10.02.2021 20:38 |

Nach Militärputsch

USA verhängen jetzt Sanktionen gegen Myanmar

Nach dem Putsch in Myanmar haben die USA am Mittwoch Sanktionen gegen hochrangige Militärs des Landes angekündigt. Diese müssten die Macht wieder abgeben und die demokratische Führung des Landes freilassen, erklärte Präsident Joe Biden.

Seine Regierung unternehme zudem Schritte, um den Zugriff der Armee auf Gelder im Volumen von einer Milliarde US-Dollar (rund 826 Millionen Euro) in den USA zu blockieren. Man sei bereit, weitere Maßnahmen zu erlassen, hieß es am Mittwoch aus Washington. Biden forderte eine sofortige Rückkehr zur Demokratie sowie die Freilassung aller festgenommenen Politiker und Aktivisten.

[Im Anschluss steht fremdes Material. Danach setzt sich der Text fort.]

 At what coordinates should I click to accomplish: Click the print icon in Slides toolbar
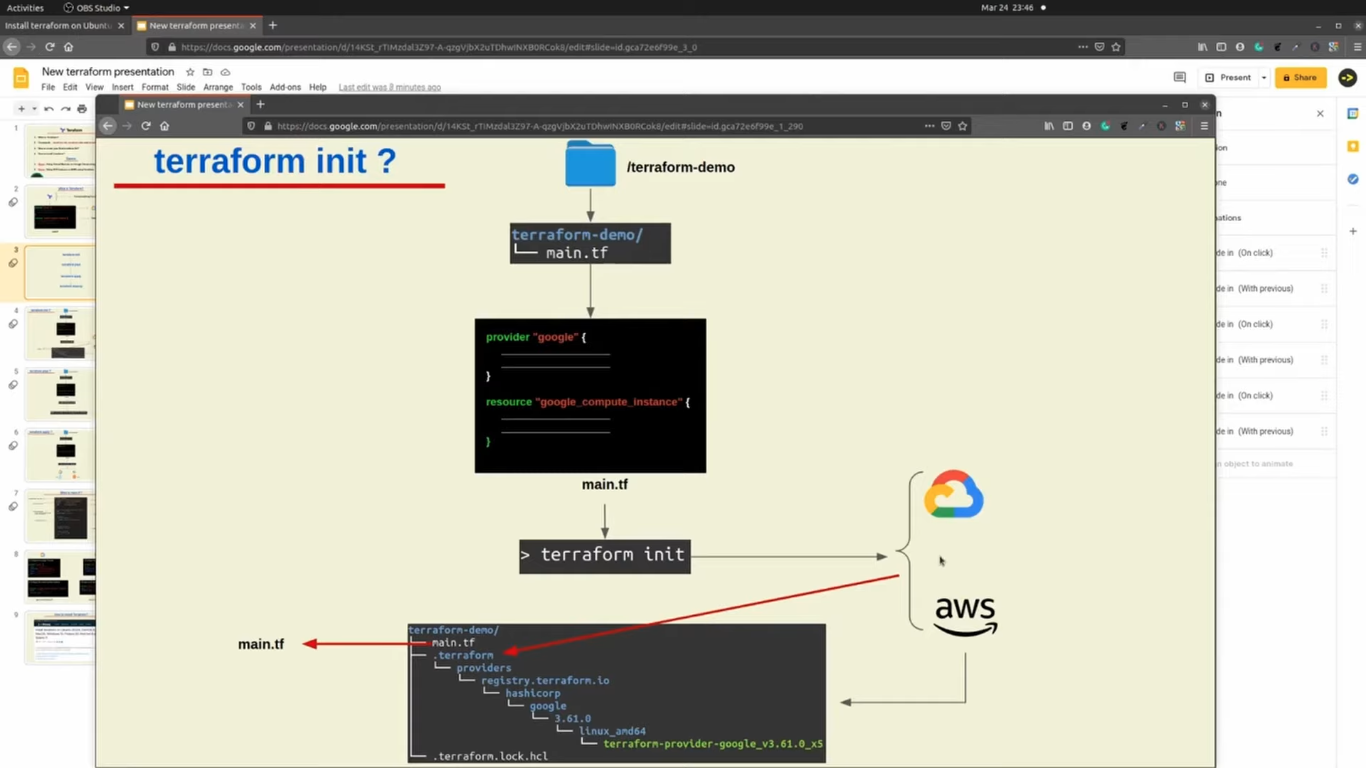pyautogui.click(x=82, y=109)
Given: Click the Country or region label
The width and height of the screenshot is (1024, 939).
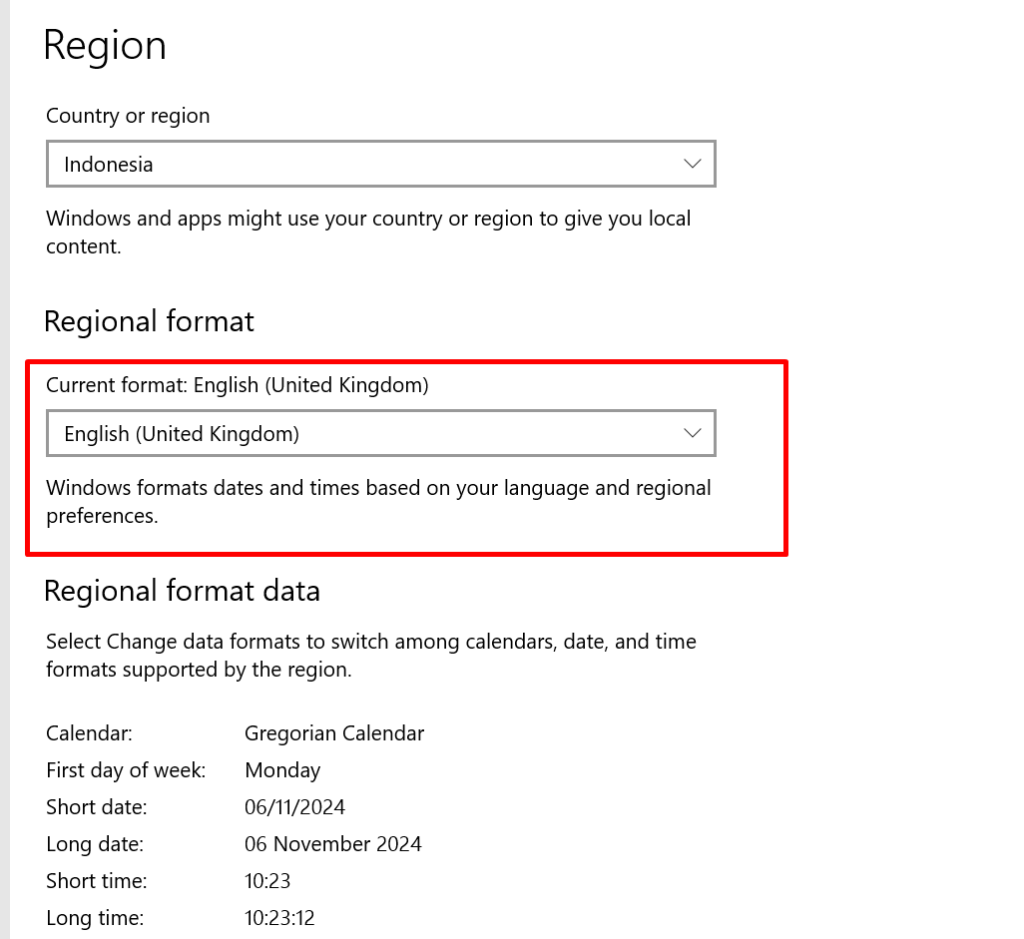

USA wollen Exportkontrollen einführen
Die demokratischen Grundrechte müssten garantiert werden. „Die Welt sieht zu“, sagte der US-Präsident. „Wir werden bereit sein, zusätzliche Maßnahmen zu verhängen und wir werden weiter mit unseren internationalen Partnern arbeiten, um andere Länder zu drängen, uns bei diesen Anstrengungen zu folgen.“ Die ersten konkreten Ziele der Sanktionen würden noch diese Woche bekannt gegeben werden, sagte Biden. Zudem wollen die USA starke Exportkontrollen einführen und weitere Sanktionen vorbereiten.

Seit fünf Tagen Proteste gegen den Putsch
In Myanmar halten die Proteste gegen den Militärputsch seit fünf Tagen an. Die Armee erkennt den Sieg der Partei von Friedensnobelpreisträgerin Aung San Suu Kyi bei der Wahl im November nicht an. Suu Kyi wurde festgenommen.